Ancora, canta la maternità divina di Maria in relazione al Natale, e mette in risalto i suoi interventi negli episodi della Presentazione di Gesù al tempio, delle nozze di Cana, e la sua presenza ai piedi della croce.

La dottrina mariologica di Romano resta profondamente ancorata a quella dei Padri della Chiesa anteriori: Maria è vista alla luce del mistero del suo Figlio. Le prerogative maggiormente poste in rilievo sono la maternità divina di Maria e la sua perpetua verginità, pur soffermandosi su alcuni tratti umani della sua figura. Per Romano, Maria è il testimone per eccellenza dell'Incarnazione, la discepola prescelta e, soprattutto, la mediatrice a favore di tutto il genere umano che Romano volentieri raffigura nei primi avi da lei, nuova Eva, ricevuti nella grotta e dei quali ella perora la causa presso il suo divin Figlio.

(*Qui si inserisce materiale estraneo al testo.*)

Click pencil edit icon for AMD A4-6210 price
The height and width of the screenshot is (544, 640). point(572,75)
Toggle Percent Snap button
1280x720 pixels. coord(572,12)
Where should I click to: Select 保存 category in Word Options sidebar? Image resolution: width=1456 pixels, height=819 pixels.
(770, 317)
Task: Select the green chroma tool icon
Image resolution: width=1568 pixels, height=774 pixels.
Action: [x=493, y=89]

«Ponete fine ai lamenti; mi farò vostra avvocata presso il Figlio mio. Intanto non più tristezza, perché ho messo al mondo la gioia. Sono venuta al mondo per rovesciare il regno del dolore, io, piena di grazia... Mettete dunque freno alle lacrime; accettate me come vostra mediatrice presso colui che da me è nato, perché l'autore della gioia è lo stesso Dio generato dall'eterno. Non vi agitate più; bandite ogni turbamento: io vado da lui, piena di grazia» (Inno II del Natale).

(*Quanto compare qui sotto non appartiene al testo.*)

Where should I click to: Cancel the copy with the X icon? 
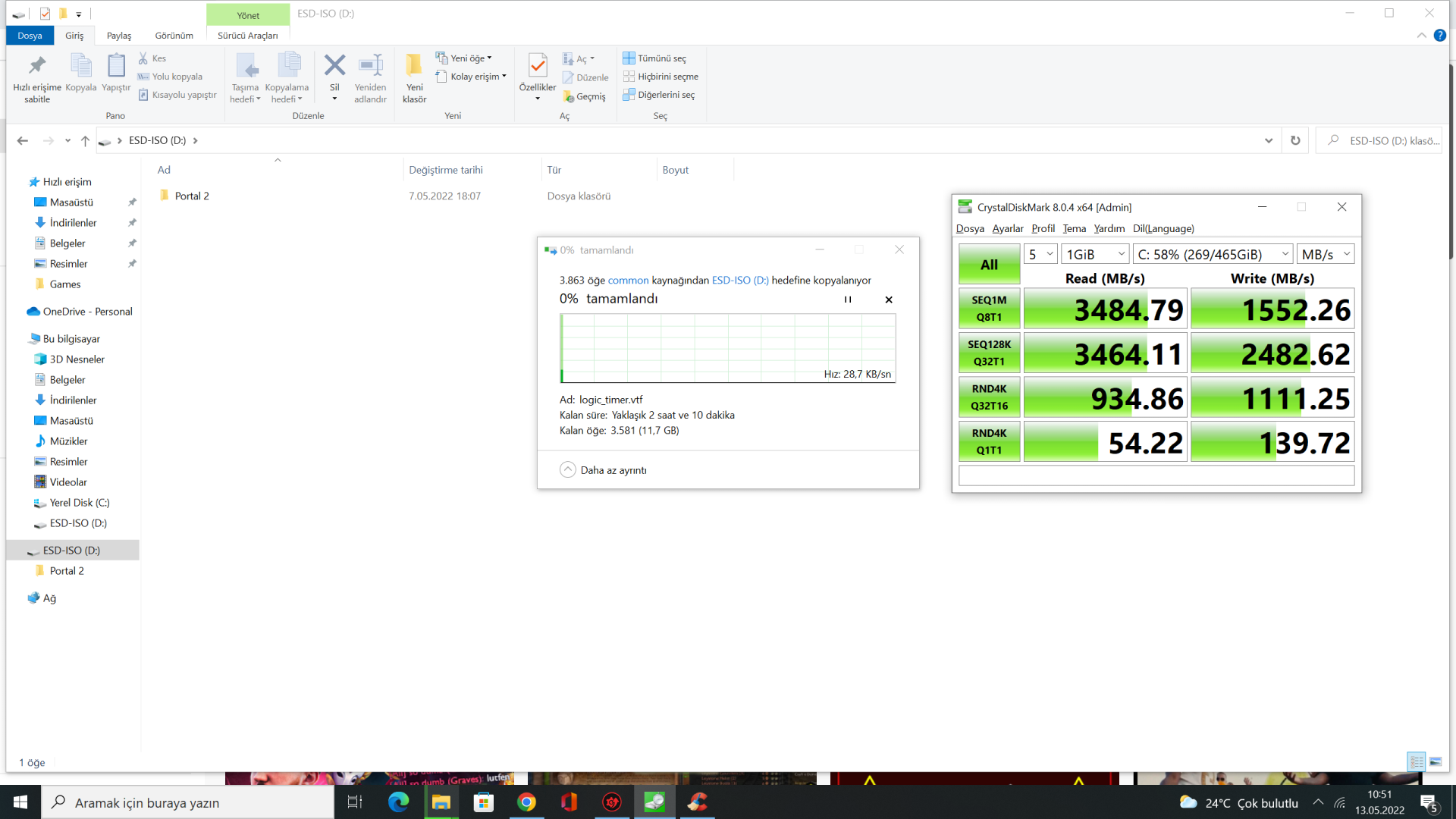pos(889,300)
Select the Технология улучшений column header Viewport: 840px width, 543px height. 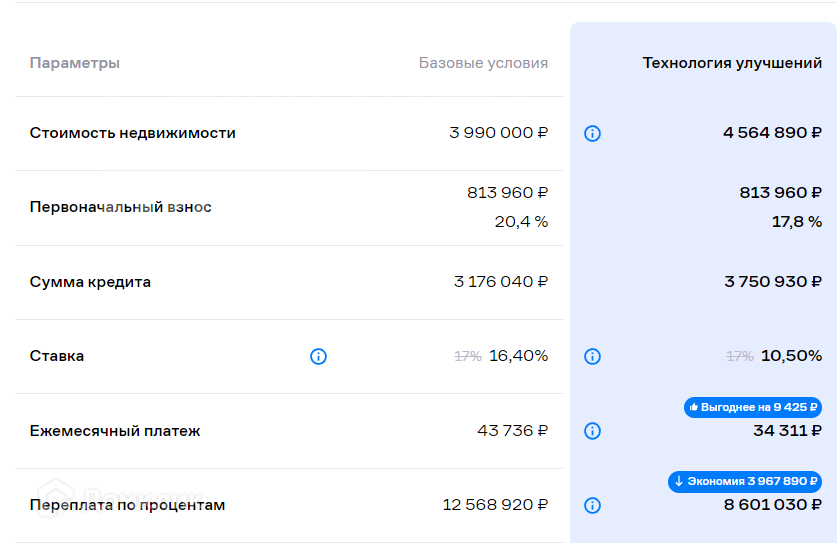[732, 63]
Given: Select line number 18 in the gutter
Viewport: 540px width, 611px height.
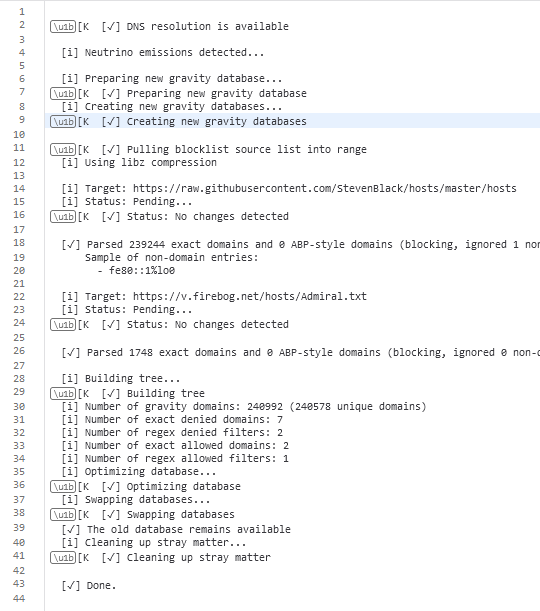Looking at the screenshot, I should pyautogui.click(x=19, y=243).
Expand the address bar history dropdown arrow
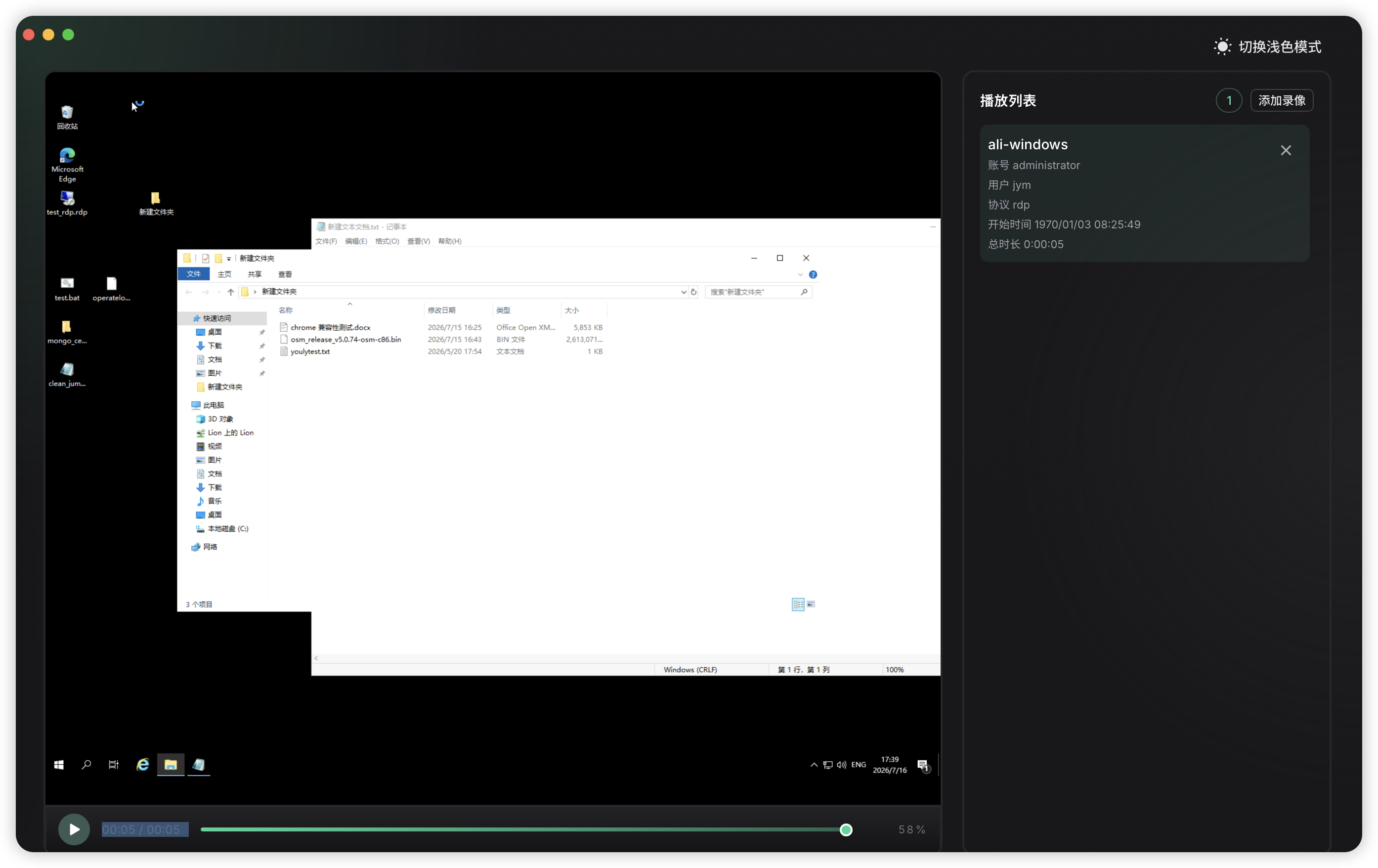The width and height of the screenshot is (1378, 868). (683, 292)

Il Mèlode si sofferma volentieri sulle prefigurazioni veterotestamentarie, quali Eva, Sara, il roveto ardente, il mar Rosso, la verga di Aronne, il vello di Gedeone, la nube leggera, ecc. La porta chiusa di Ezechiele rappresenta la verginità perpetua di Maria; il monte, dal quale secondo Daniele si è staccata la pietra senza opera d'uomo, è il simbolo della maternità verginale di lei; essa è il tronco di lesse dal quale è sbocciato il fiore che è Cristo; è l'arca dell'alleanza che ha portato dentro di sé Dio stesso. Romano ha saputo interpretare meravigliosamente la mentalità del suo tempo e la religiosità profonda del popolo cristiano, creando una poesia nuova, capace di esprimere fede e devozione autentiche e di imprimere all'occasione un pathos intenso al fasto della liturgia bizantina. I suoi inni hanno fortemente marcato, in senso positivo, l'evoluzione successiva della poesia religiosa, nonostante la presenza di qualche appesantimento oratorio, provocato dalla foga della polemica o dalla speculazione teologica, e nonostante l'una o l'altra esagerazione nell'uso delle immagini e delle metafore.

IL NOSTRO DIO NEONATO
Potenze angeliche, procedete in testa; abitanti di Betlemme, preparate il presepe: il Verbo nasce, la Sapienza appare. Chiesa, abbraccialo per la gioia della Madre di Dio. Popoli, diciamo: «Benedetto sei tu, nostro Dio neonato, gloria a te!». Giuseppe, alla vista delle Potenze celesti che accorrevano per adorare l'Incarnato, fu colpito dal mistero del nato Sovrano, dei Magi che adoravano con doni il figlio della Vergine. Egli perciò diceva: «Benedetto sei tu, nostro Dio neonato, gloria a te!». Noi che possediamo nel Neonato la vittoria sui nemici, rovesciamo il regno di Belial: per la nascita di Cristo, il tiranno è stato incatenato. Adoriamo quindi il tuo frutto, Madre di Dio benedetta, acclamando con fede: «Benedetto il Neonato, Figlio della Vergine figlia di Dio». Sei apparsa Monte spirituale, o Vergine: da te infatti si è staccata la pietra angolare che il profeta vide annientare la statua: egli stesso ha spezzato il potere del tremendo corruttore degli uomini. Perciò diciamo: «Benedetto sei tu, nostro Dio neonato, gloria a te!». Quale intelligenza mortale spiegherà il tuo parto? Come ti chiameremo, o gloriosissima Maria? Da te si è incarnato il Fattore della creazione. «Salve a te», dirò all'Agnella, «Salve a te», griderò alla Vergine. Popoli, diciamo: «Benedetto sei tu, nostro Dio neonato, gloria a te!». (Romano il Mèlode, Sticherà di Natale).